Rewrite the excerpt on assessing a patient's status from "The physician usually" up to and including "are less important.", swapping "severity" for "seriousness".

Excerpt:
————

The physician usually first attempts to evaluate the severity of the patient's status and to determine whether the patient's condition has improved or deteriorated and to what extent and at what speed any changes have occurred. The assessment of severity should not be confused with the diagnosis, which is the next step and requires more time. All of the parameters are equally important in detecting changes in the patient's condition. In assessing the severity of the patient's status, the direction of deviation of a specific parameter is relatively unimportant; however, the extent and rate of change are important. The direction of deviation is more meaningful in making the correct diagnosis, while the extent and rate of, change are less important.
The primary task of the VFU 18 is to produce a new indicator, the vital function status (VFS) indicator. Another task of the VFU is to identify the first parameter that deviated from its baseline state. The measured and the calculated values of all the physiological parameters are compared to reference values stored in the reference value unit 20. The values in the reference value unit 20 may be pre-implemented in the system, with different values being assigned in accordance with the patient's age and/or specific problems (for example, hypertension). The physician is able to select specific reference values for each parameter. In other words, the system will utilize for blood pressure the appropriate reference values for hypertension if the patient is a young hypertensive adult, yet reference values for other parameters will be based upon the patient's age group, without consideration of the hypertension.

————

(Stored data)
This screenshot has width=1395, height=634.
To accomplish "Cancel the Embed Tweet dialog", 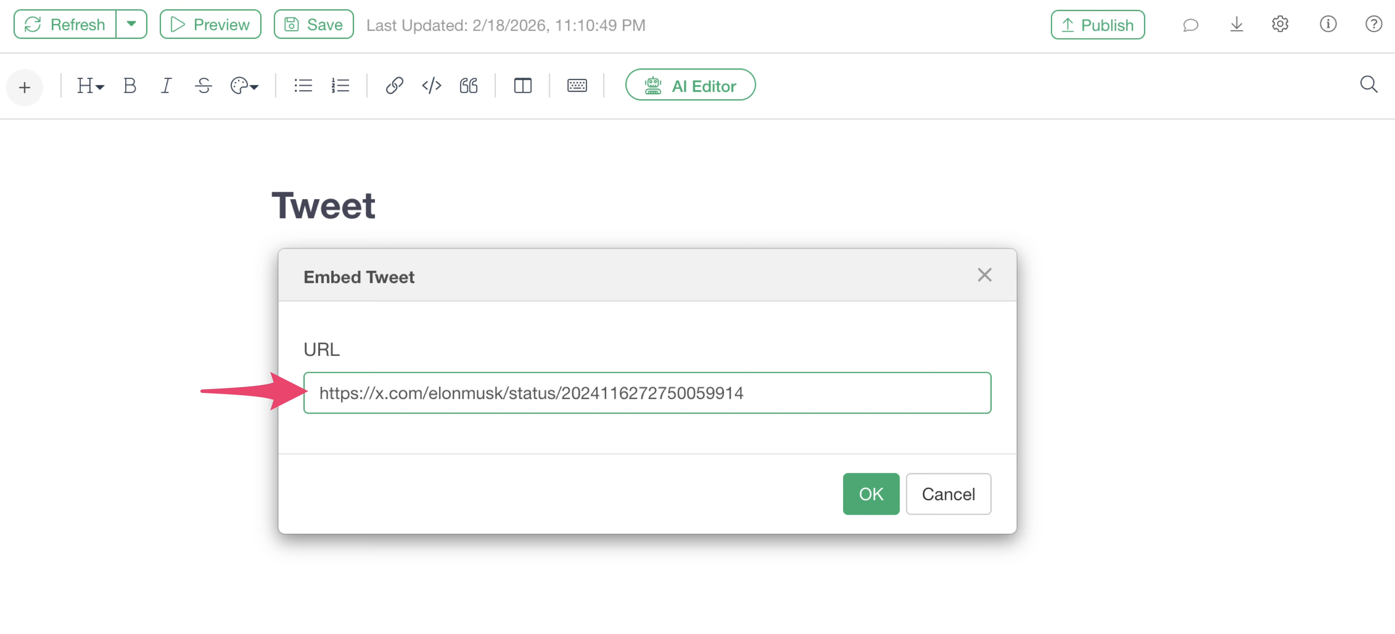I will [x=948, y=494].
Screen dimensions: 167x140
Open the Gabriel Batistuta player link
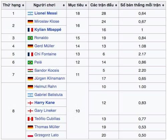click(x=48, y=95)
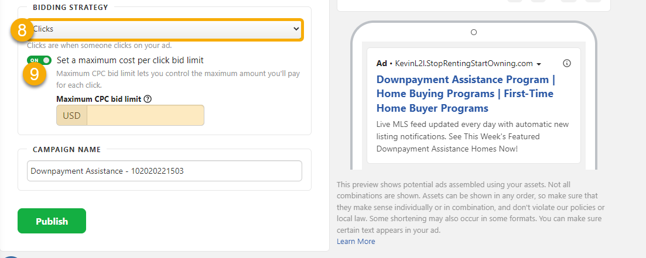646x258 pixels.
Task: Click the phone mockup camera circle
Action: [x=474, y=32]
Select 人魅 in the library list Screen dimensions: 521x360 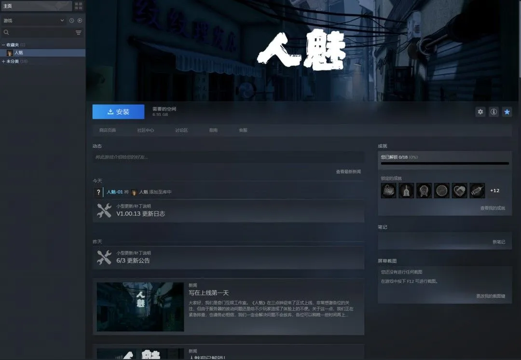42,53
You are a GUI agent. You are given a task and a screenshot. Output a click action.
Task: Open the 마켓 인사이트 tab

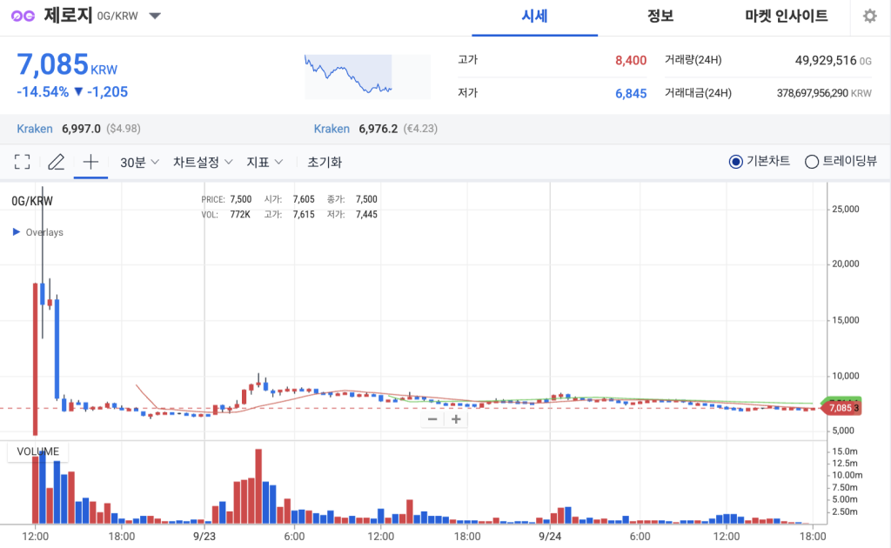[786, 16]
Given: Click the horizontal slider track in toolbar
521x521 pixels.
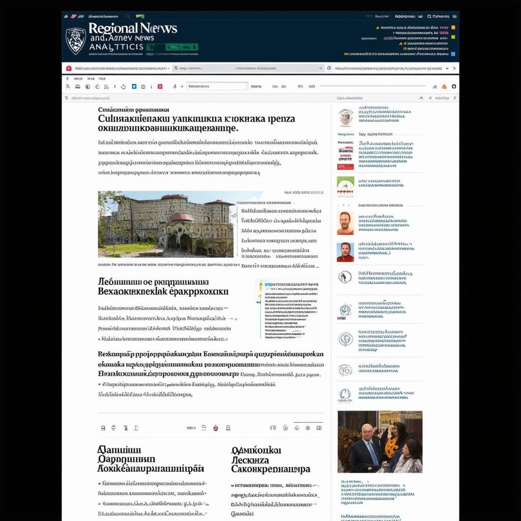Looking at the screenshot, I should [371, 86].
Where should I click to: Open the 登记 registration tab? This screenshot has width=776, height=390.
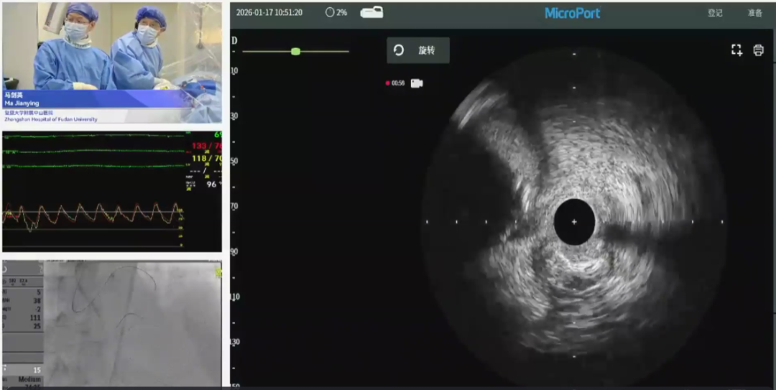(x=715, y=13)
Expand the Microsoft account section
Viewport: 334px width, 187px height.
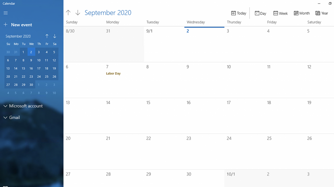(x=23, y=106)
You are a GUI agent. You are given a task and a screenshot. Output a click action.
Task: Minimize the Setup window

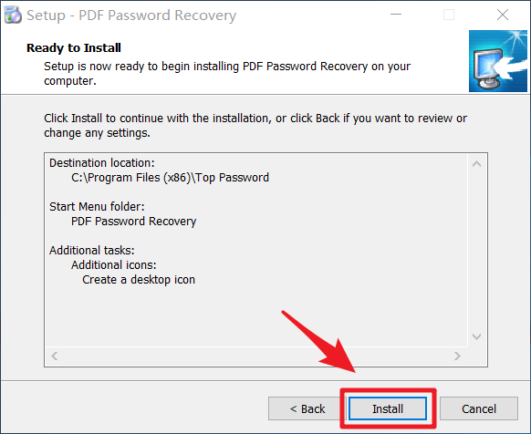coord(396,15)
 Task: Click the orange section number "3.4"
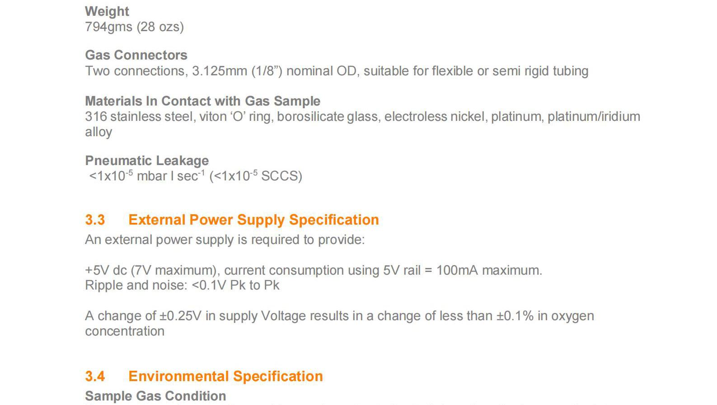pyautogui.click(x=95, y=377)
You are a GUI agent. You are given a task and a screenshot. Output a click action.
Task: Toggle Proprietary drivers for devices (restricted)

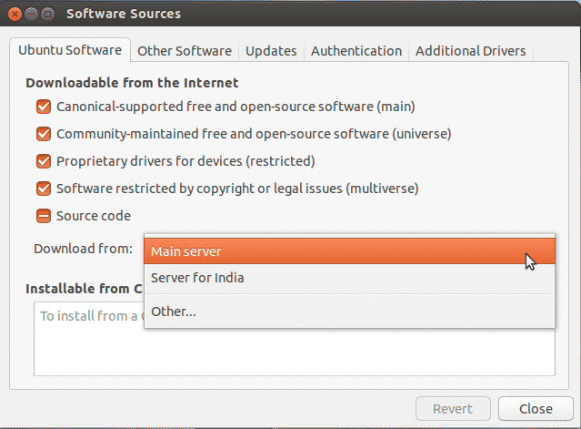(44, 161)
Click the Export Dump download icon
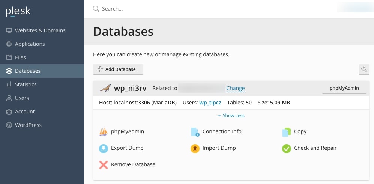Image resolution: width=374 pixels, height=184 pixels. 104,148
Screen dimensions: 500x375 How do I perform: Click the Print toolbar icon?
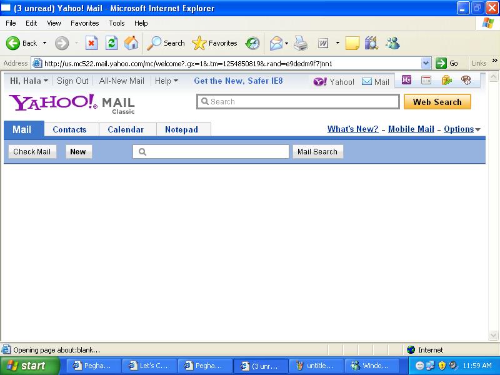tap(301, 43)
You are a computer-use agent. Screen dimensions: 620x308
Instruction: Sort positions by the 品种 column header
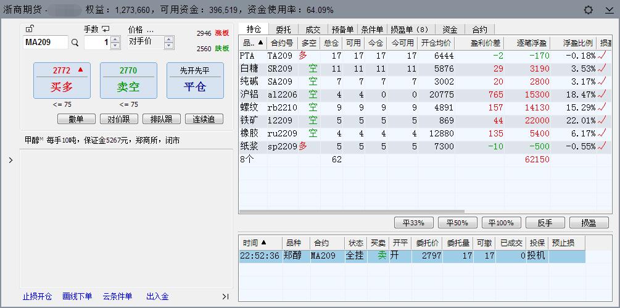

————

Result for this exercise:
The physician usually first attempts to evaluate the seriousness of the patient's status and to determine whether the patient's condition has improved or deteriorated and to what extent and at what speed any changes have occurred. The assessment of seriousness should not be confused with the diagnosis, which is the next step and requires more time. All of the parameters are equally important in detecting changes in the patient's condition. In assessing the seriousness of the patient's status, the direction of deviation of a specific parameter is relatively unimportant; however, the extent and rate of change are important. The direction of deviation is more meaningful in making the correct diagnosis, while the extent and rate of, change are less important.